PAGE:
Apple had been assisting the FBI in the case before the suit was filed, Cook told Time reporters in an interview for the magazine's March 28 cover story. The company complied with a warrant by providing "all information that we had about that phone" and "some other metadata" shortly after the December 2 attack, he said. About a month later, the FBI asked for more help with retrieving information from the phone, and Apple offered some strategies, which ended up not working.
"We were helping," Cook said. "We were consulting in addition to passing the information that we had on the phone, which was all the information that we had."
Then the FBI asked Apple to create and install software that would override the phone's security features and provide access to the needed information. Apple officials declined.
"Cook actually thought that might be the end of it," Time reports, but then last month the FBI obtained the court order, which Apple has been fighting. The agency had warned him that it might take legal action, but he thought that if this happened, he'd hear about it directly from the FBI. Instead, Cook heard it from the media -- and that didn't sit well with him.
"If I'm working with you for several months on things, if I have a relationship with you, and I decide one day I'm going to sue you, I'm a country boy at the end of the day: I'm going to pick up the phone and tell you I'm going to sue you," Cook told Time. "And so do I like their tactics? No. I don't. I'm seeing the government apparatus in a way I've never seen it before. ... Do I like them talking about or lying about our intentions? No. I'm offended by it. Deeply offended by it."
There are two primary reasons behind Apple's refusal to create the software, Time reports. One is that it could fall into the hands of hackers who could use it to gain access to anyone's iPhone and interfere with other computer programs, such as those that run the electricity grid and other societal necessities.

INFORMATION SUPPLIED:

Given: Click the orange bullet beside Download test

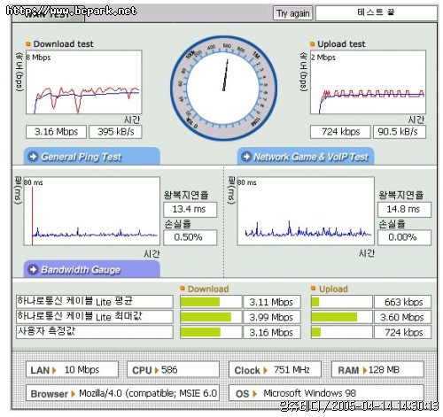Looking at the screenshot, I should 28,44.
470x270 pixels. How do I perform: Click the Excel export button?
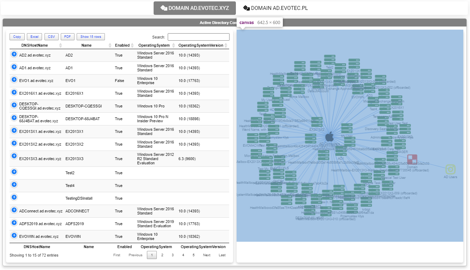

STATED EXERCISE: Update the article on Apple and the FBI by reproducing it from "There are two" to "other societal necessities.", swapping "hackers" for "criminals". Begin at the words that contain "There are two" and stop after "other societal necessities.". The lines stand apart from the article on Apple and the FBI and have nothing to do with it.

WRITTEN REPLY:
There are two primary reasons behind Apple's refusal to create the software, Time reports. One is that it could fall into the hands of criminals who could use it to gain access to anyone's iPhone and interfere with other computer programs, such as those that run the electricity grid and other societal necessities.